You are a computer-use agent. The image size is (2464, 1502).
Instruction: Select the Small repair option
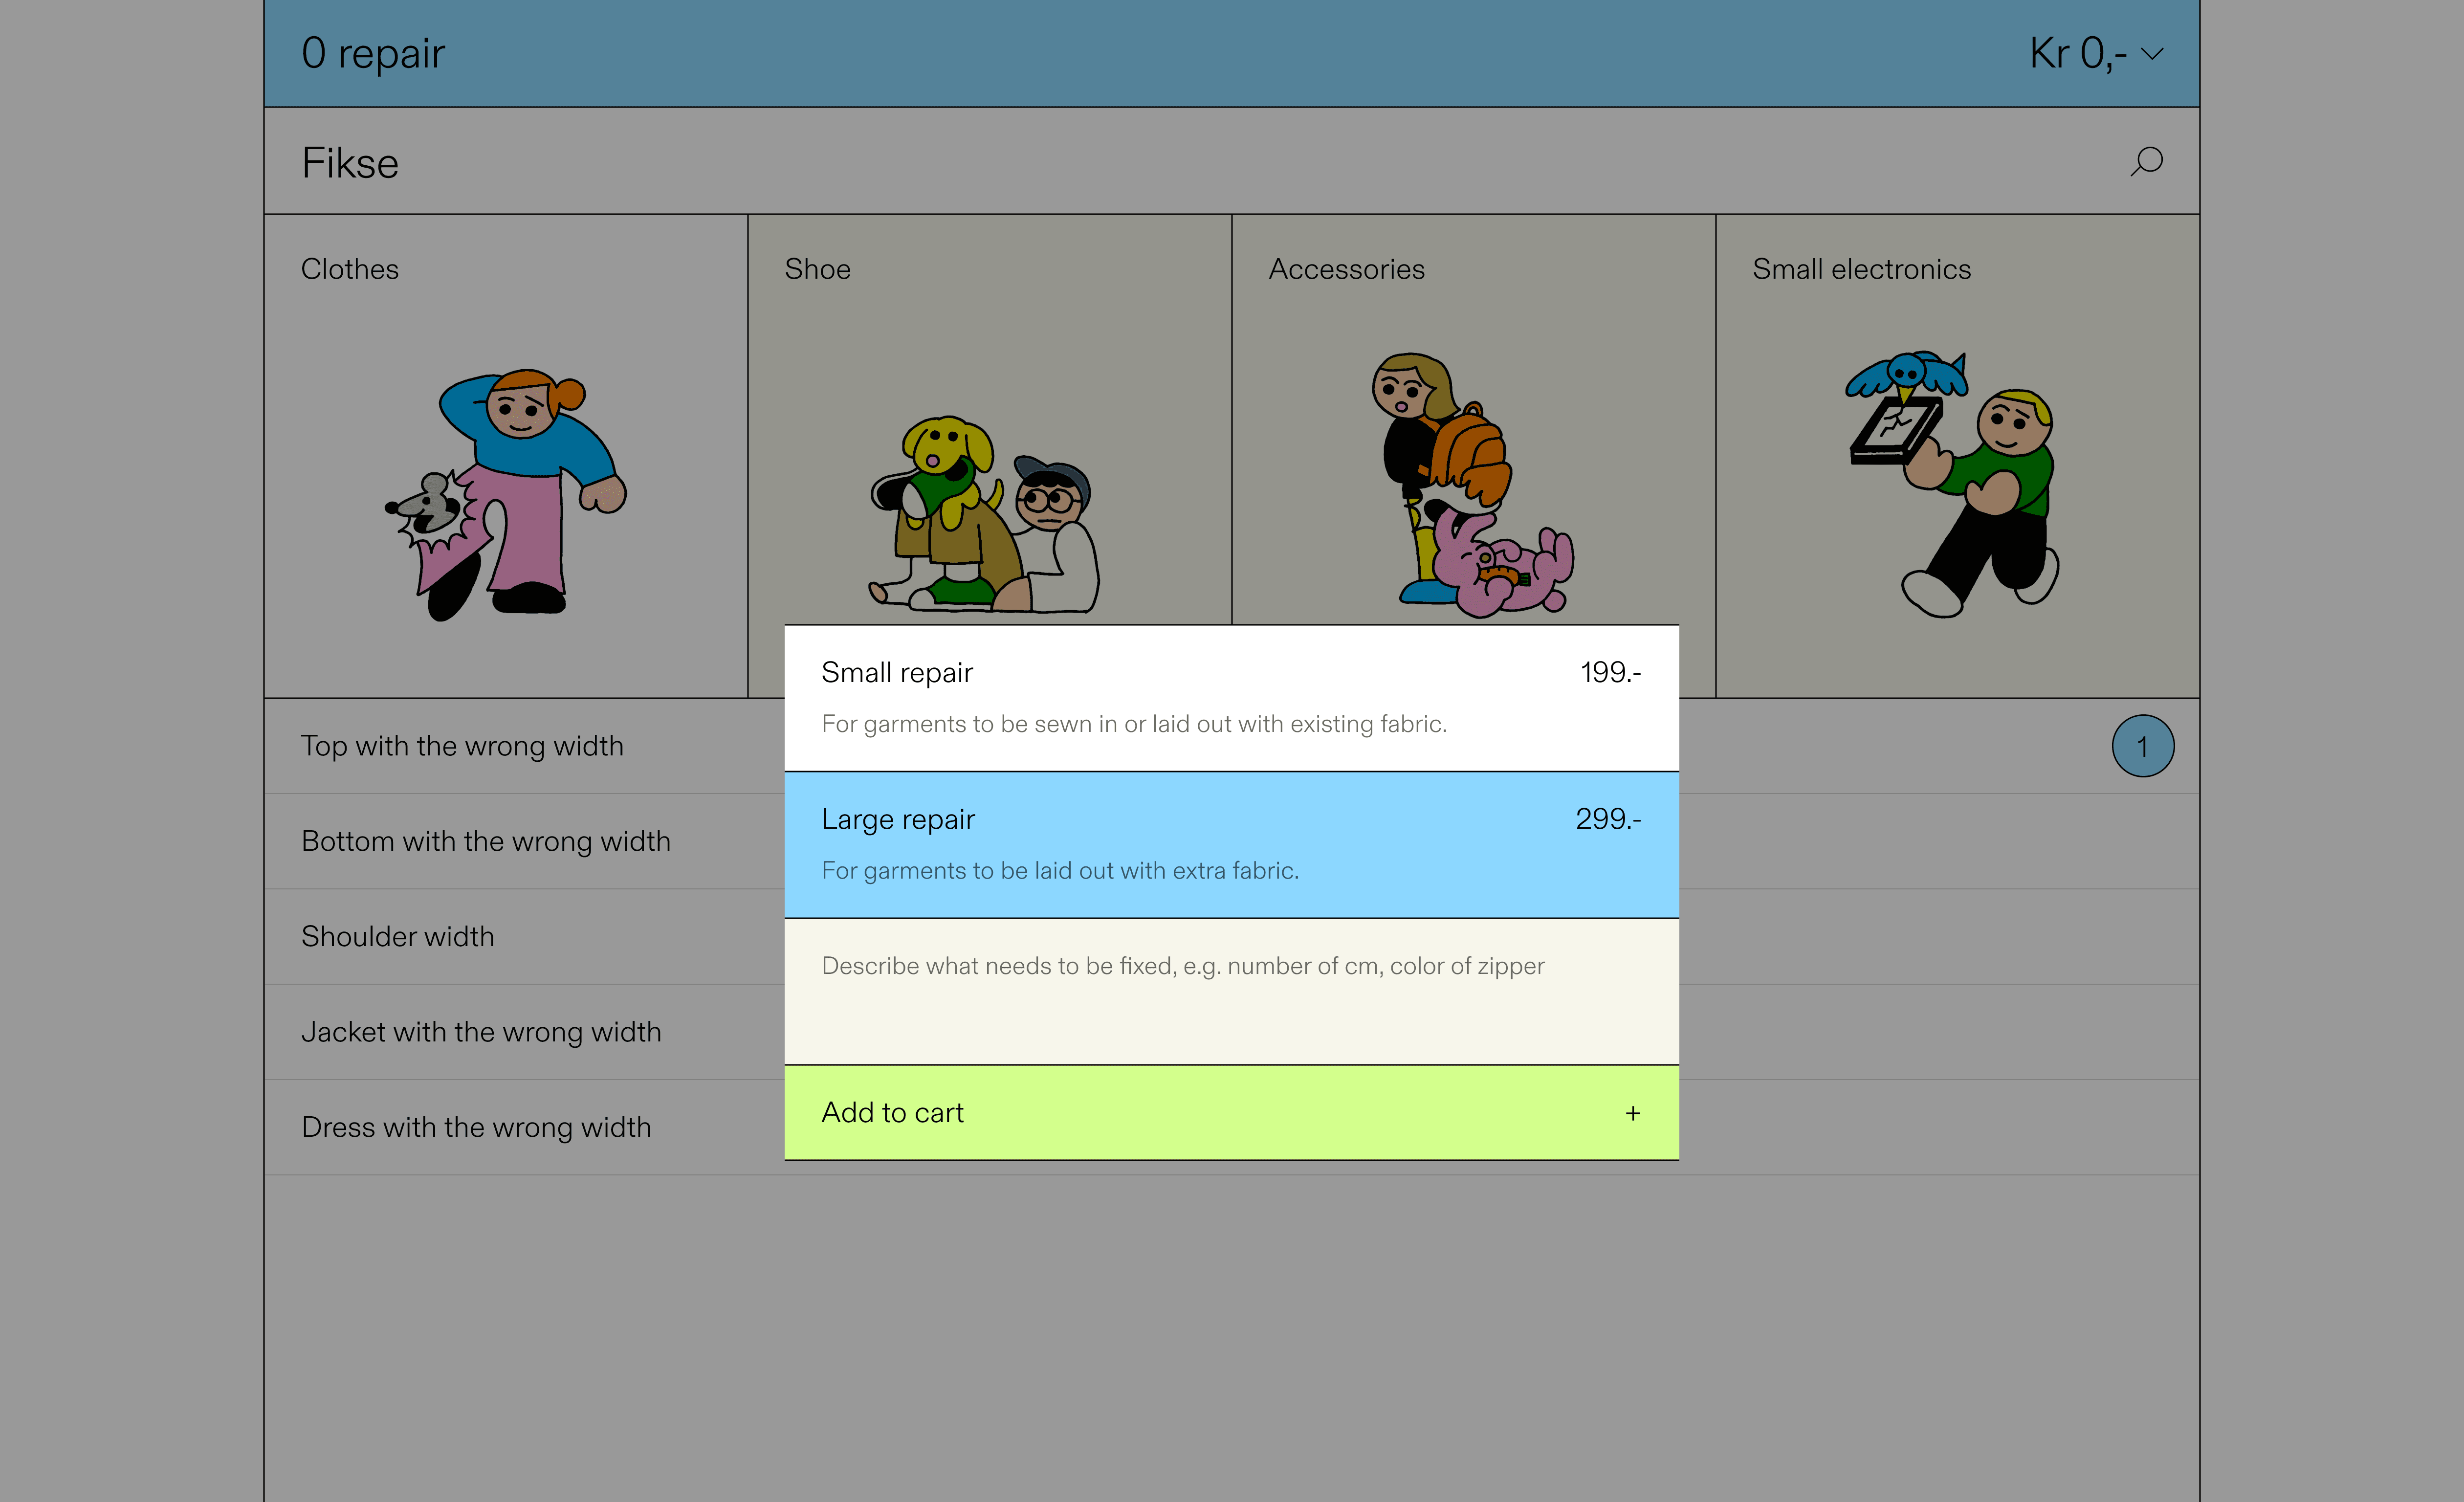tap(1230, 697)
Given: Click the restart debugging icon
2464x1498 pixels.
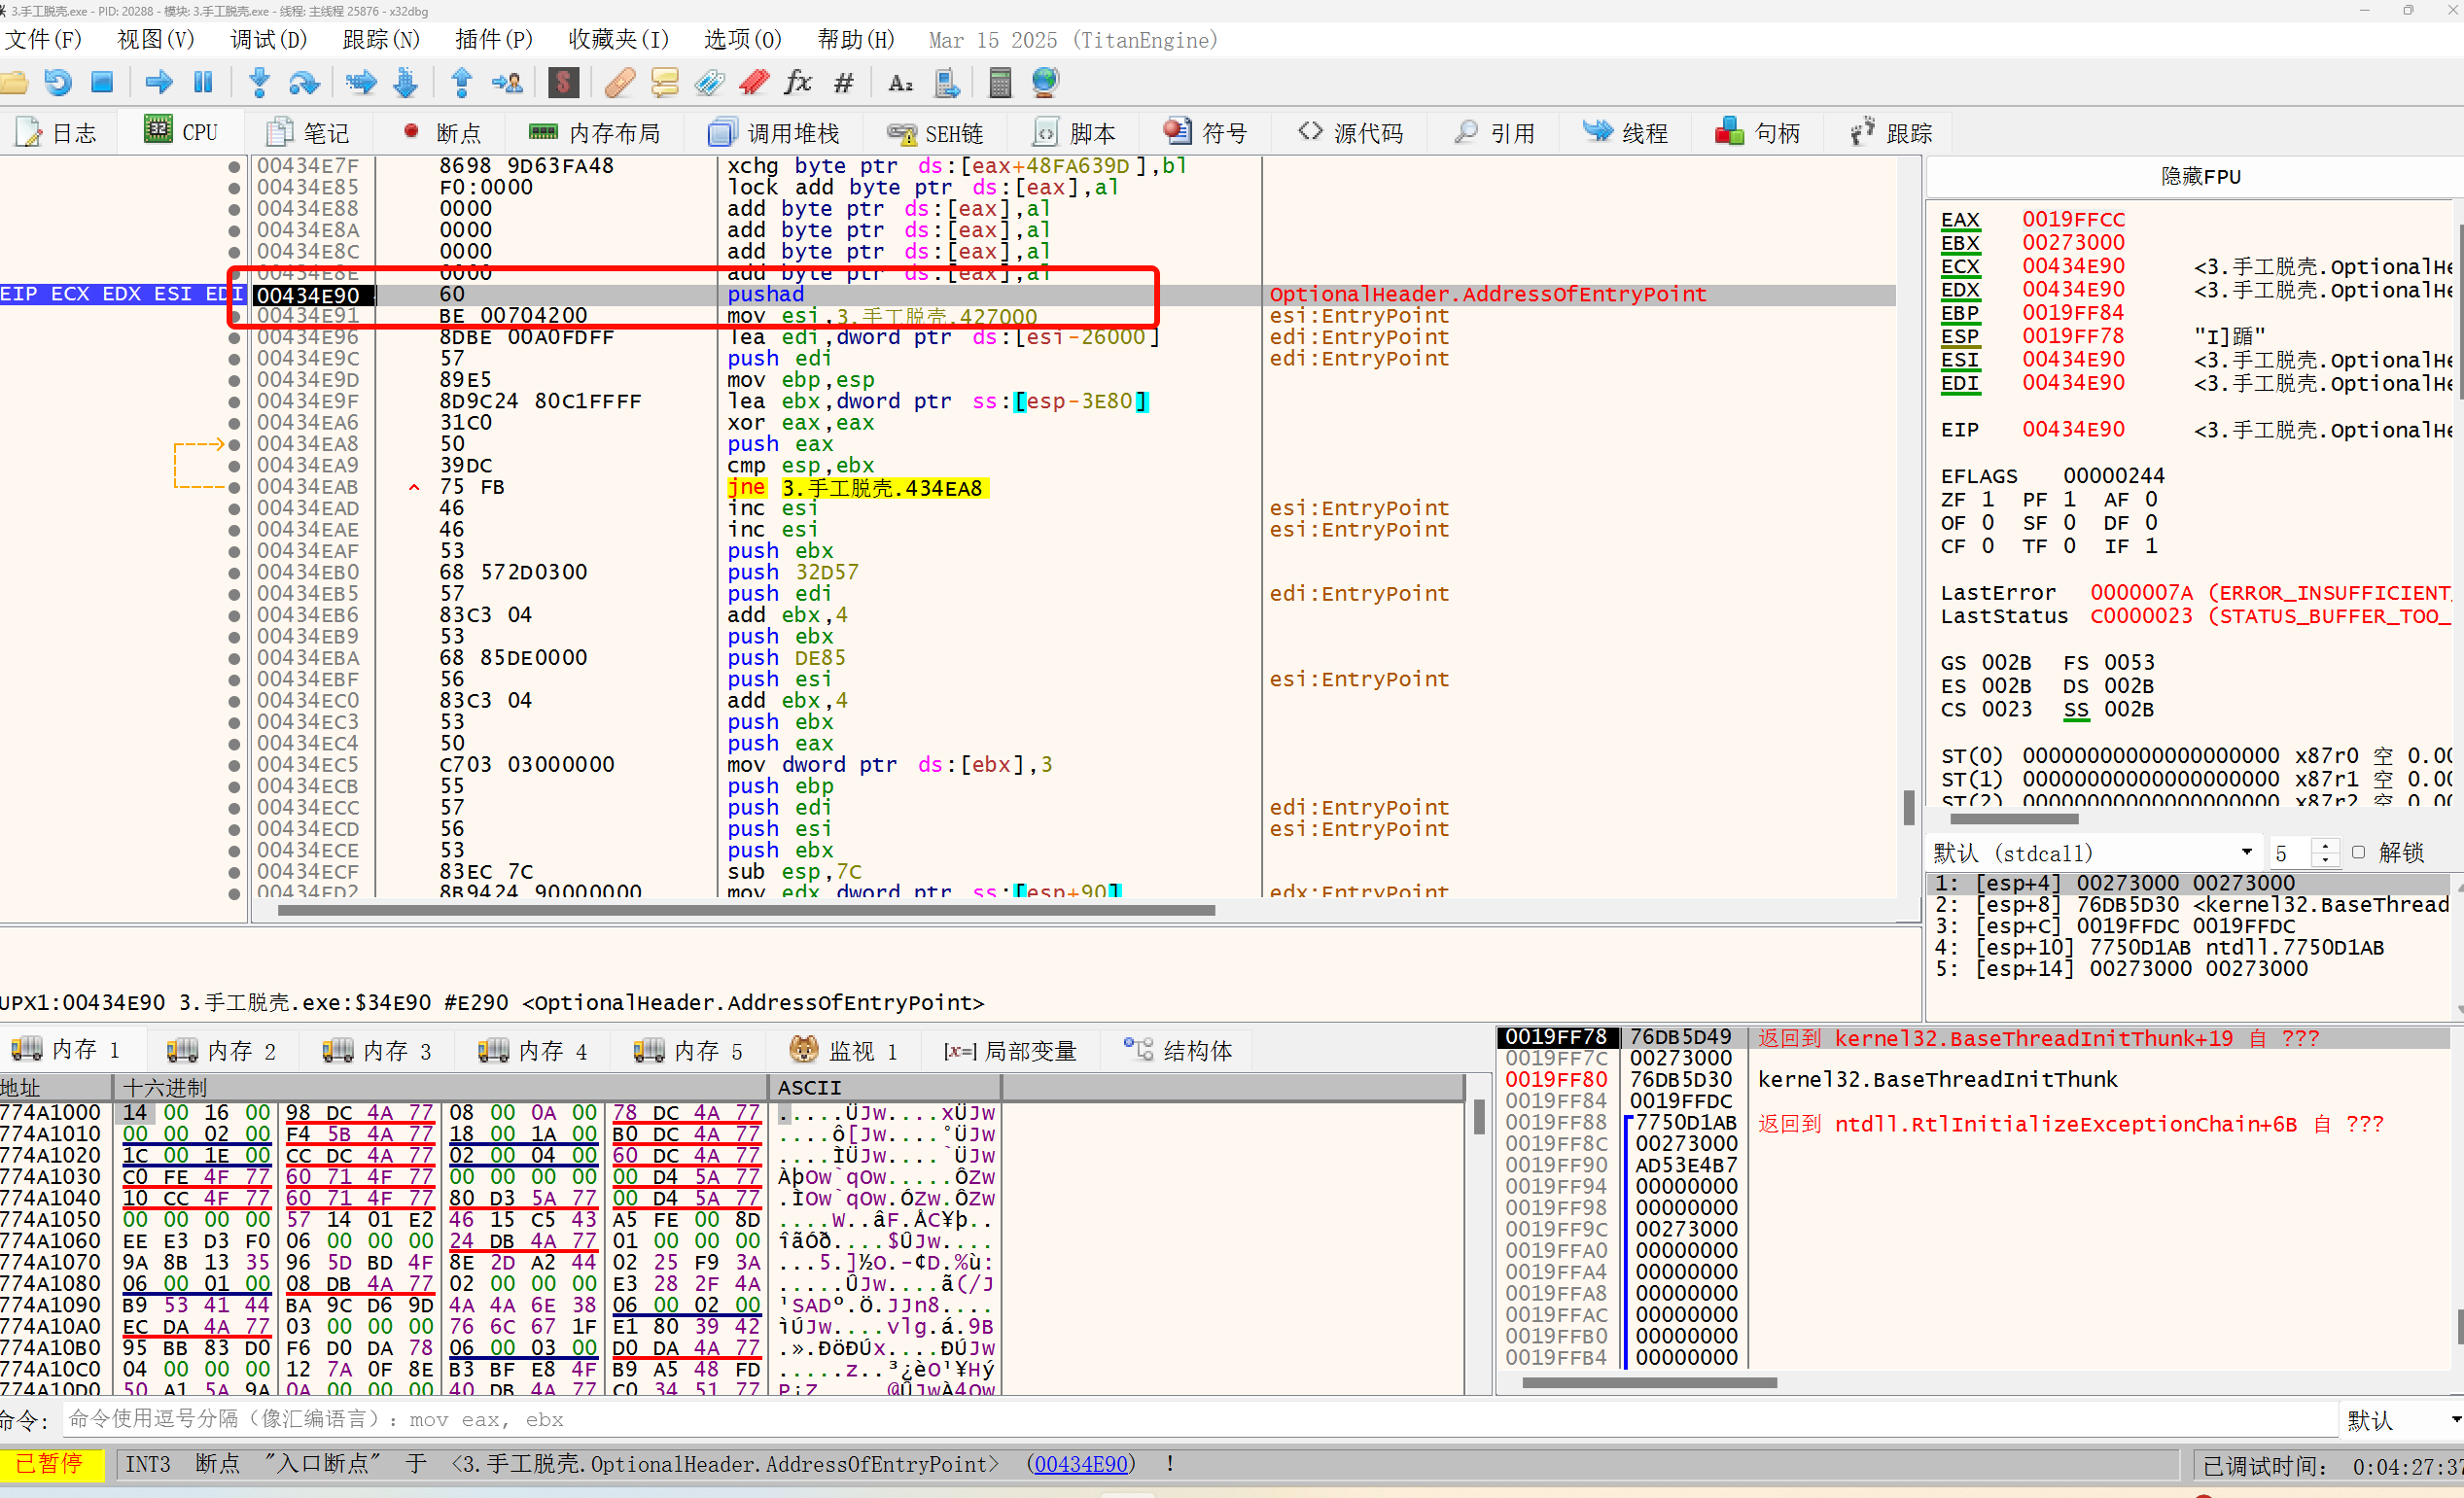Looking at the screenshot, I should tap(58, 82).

------------

What you need to do: Repeat the records above exactly, leaving out any pictures they contain.

Response below:
You are a computer-use agent. The image size is (2464, 1502).
Instruction: Select the Small repair option
tap(1230, 697)
Given: Click the restart debugging icon
2464x1498 pixels.
Looking at the screenshot, I should tap(58, 82).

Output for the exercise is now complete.